Mandatory Default Amount” means the sum of (i) the greater of (A) 120% of the outstanding principal amount of this Debenture, plus 100% of accrued and unpaid interest hereon, or (B) the outstanding principal amount of this Debenture, plus all accrued and unpaid interest hereon, divided by the Conversion Price on the date the Mandatory Default Amount is either (a) demanded (if demand or notice is required to create an Event of Default) or otherwise due or (b) paid in full, whichever has a lower Conversion Price, multiplied by the VWAP on the date the Mandatory Default Amount is either (x) demanded or otherwise due or (y) paid in full, whichever has a higher VWAP, and (ii) all other amounts, costs, expenses and liquidated damages due in respect of this Debenture.

New York Courts” shall have the meaning set forth in Section 9(d).

Notice of Conversion” shall have the meaning set forth in Section 4(a).

Optional Redemption” shall have the meaning set forth in Section 6(a).

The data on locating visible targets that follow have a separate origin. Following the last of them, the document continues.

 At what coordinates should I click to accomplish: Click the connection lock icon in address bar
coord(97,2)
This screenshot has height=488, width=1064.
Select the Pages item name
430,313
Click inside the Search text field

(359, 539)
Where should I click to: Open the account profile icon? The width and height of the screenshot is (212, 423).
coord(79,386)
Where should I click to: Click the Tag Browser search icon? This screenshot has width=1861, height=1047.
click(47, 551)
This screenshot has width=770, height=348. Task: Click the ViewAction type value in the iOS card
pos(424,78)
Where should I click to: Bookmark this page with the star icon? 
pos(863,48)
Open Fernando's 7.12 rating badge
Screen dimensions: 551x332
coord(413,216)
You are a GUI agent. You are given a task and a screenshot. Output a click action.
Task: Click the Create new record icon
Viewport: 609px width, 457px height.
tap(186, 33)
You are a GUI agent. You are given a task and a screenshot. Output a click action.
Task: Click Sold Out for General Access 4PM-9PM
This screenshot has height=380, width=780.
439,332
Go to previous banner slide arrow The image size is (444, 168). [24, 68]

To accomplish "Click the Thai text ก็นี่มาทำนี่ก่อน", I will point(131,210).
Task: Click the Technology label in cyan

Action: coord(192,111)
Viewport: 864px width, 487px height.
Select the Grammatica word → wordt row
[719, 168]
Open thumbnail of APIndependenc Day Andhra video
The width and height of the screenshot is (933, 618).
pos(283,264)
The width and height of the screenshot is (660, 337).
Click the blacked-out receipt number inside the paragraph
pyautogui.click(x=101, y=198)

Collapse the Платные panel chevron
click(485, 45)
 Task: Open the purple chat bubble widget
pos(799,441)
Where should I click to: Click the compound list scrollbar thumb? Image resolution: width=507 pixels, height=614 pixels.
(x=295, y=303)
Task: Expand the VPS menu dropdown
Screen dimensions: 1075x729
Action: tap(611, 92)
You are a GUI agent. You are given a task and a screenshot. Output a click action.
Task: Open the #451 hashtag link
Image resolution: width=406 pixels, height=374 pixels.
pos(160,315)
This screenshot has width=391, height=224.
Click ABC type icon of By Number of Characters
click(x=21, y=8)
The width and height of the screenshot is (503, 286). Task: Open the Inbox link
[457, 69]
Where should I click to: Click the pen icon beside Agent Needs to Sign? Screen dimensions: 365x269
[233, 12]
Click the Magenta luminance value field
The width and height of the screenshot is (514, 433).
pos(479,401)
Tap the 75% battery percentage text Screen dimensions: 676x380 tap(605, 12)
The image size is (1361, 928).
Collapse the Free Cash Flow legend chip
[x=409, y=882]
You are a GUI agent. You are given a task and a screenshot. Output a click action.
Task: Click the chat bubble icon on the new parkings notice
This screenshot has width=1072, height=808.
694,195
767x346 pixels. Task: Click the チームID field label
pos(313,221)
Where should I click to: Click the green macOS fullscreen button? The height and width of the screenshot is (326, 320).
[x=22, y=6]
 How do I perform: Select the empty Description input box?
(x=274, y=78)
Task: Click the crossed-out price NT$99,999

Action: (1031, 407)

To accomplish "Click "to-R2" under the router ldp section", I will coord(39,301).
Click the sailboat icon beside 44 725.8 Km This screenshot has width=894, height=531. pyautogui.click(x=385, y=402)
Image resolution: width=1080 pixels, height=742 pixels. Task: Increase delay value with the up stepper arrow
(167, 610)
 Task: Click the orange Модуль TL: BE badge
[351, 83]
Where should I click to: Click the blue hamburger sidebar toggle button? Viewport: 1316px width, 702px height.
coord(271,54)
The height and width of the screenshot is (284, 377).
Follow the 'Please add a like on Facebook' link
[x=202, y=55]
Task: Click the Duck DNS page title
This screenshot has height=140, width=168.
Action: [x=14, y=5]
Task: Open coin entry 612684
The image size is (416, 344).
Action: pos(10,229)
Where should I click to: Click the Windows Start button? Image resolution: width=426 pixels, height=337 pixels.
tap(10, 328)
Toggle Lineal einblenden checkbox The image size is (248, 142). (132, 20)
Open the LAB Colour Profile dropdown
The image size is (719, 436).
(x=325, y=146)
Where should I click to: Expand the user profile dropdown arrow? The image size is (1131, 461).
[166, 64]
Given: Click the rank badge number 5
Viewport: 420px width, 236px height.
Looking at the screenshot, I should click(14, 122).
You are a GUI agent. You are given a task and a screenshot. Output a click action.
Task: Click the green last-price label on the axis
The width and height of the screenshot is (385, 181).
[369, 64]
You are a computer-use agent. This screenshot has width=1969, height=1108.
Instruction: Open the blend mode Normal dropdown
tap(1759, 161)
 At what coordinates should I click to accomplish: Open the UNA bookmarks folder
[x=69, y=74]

Optional Redemption Amount” means the sum of (i) (a) from the one year anniversary of the Closing Date until the two year anniversary of the Closing Date, 120% of the then outstanding principal amount of the Debenture and (b) from the two year anniversary of the Closing Date until the Maturity Date, 110% of the then outstanding principal amount of the Debenture, (ii) accrued but unpaid interest and (iii) all liquidated damages and other amounts due in respect of the Debenture.

Optional Redemption Date” shall have the meaning set forth in Section 6(a).

Optional Redemption Notice” shall have the meaning set forth in Section 6(a).

Optional Redemption Notice Date” shall have the meaning set forth in Section 6(a).

Original Issue Date” means the date of the first issuance of the Debentures, regardless of any transfers of any Debenture and regardless of the number of instruments which may be issued to evidence such Debentures.

Permitted Sale” means a sale or license by the Company of all or substantially all of its assets in which (a) the aggregate purchase price for the assets is greater than $40 million, and (b) the equity securities of the acquiring company are listed or quoted for trading on a Trading Market.